Comecei a namorar. O que fazer com os contatinhos?
Outra situação comum é quando uma pessoa começa a namorar e o parceiro (a) pede para que ela pare de responder os antigos contatos, sem dar explicações. A psicóloga explica que este é um ponto que precisa de atenção: ninguém pode determinar o que você pode ou não fazer. Esta atitude, inclusive, é um alerta de que esse relacionamento pode vir a se tornar abusivo.
— Em uma relação saudável, não se exige nada do outro. Se dialoga, se entende o que é importante e se toma decisões em conjunto de acordo com o que é bom para os dois — pontua.
Sobre o caso mencionado, a especialista acrescenta que dar satisfações a quem você vai parar de conversar é um sinal de maturidade.
— Digamos que você está alimentando uma relação com duas ou três pessoas e aí você começa a namorar com uma delas.

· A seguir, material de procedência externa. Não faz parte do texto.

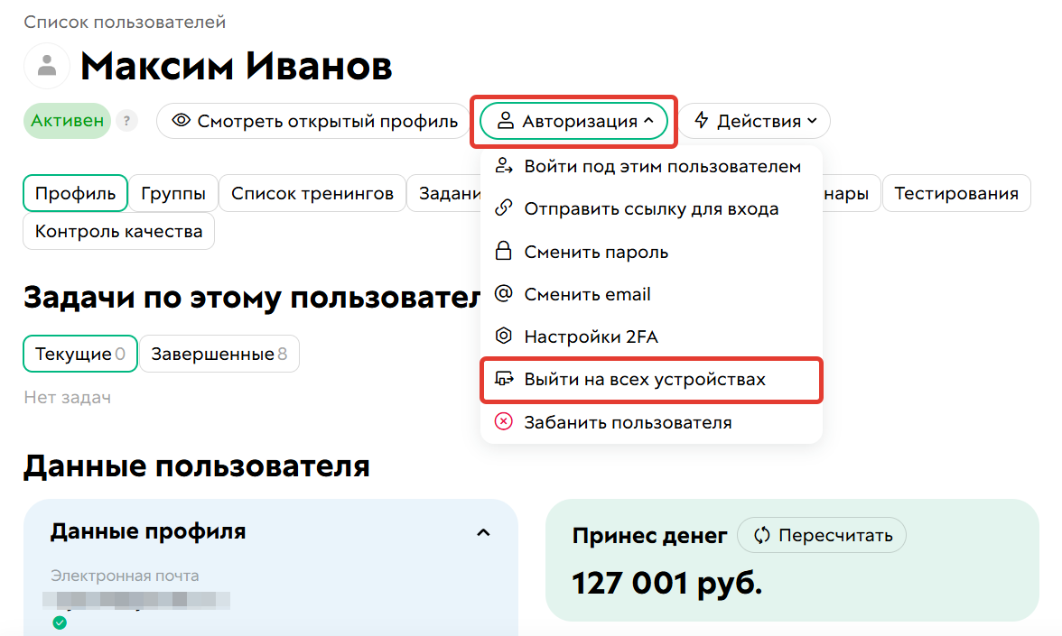Toggle the "Текущие" tasks filter
This screenshot has width=1062, height=636.
[79, 354]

As outras merecem uma justificativa, uma explicação. Conseguir fazer isso tem a ver com maturidade — opina.
O que dizem as leitoras de Donna
Em post sobre o assunto em nosso Instagram, a secretária Andreia Coltro Garcia, 48 anos, de Caxias do Sul, aponta que a atitude demonstra "falta de maturidade em assumir responsabilidades".
"Sumir do nada machuca as pessoas. É falta de respeito. Se não quer mais manter contato, basta dizer. Nem precisa especificar os motivos, se não quiser. Ou simplesmente: não temos sintonia e pronto, acabou! Sumir sem dar a mínima satisfação demonstra falta de maturidade em assumir responsabilidades e, claro, falta de qualquer consideração pelo outro".
Já uma assistente em RH e estudante de psicologia de Porto Alegre, de 19 anos, que preferiu dar um depoimento anônimo, explica que enxerga a atitude como uma "economia de energia".
"Acho que tudo influencia nesse desapego rápido pelas relações... Até porque a forma como elas se dão são rápidas. Particularmente, eu sou uma pessoa que tem dificuldade em ficar reforçando alguns limites já estabelecidos e se afastar é uma economia de energia (e muitas vezes uma dose de amor próprio). É chato se afastar sem dar satisfação, mas ninguém é obrigado a ser o terapeuta desse tipo de relação".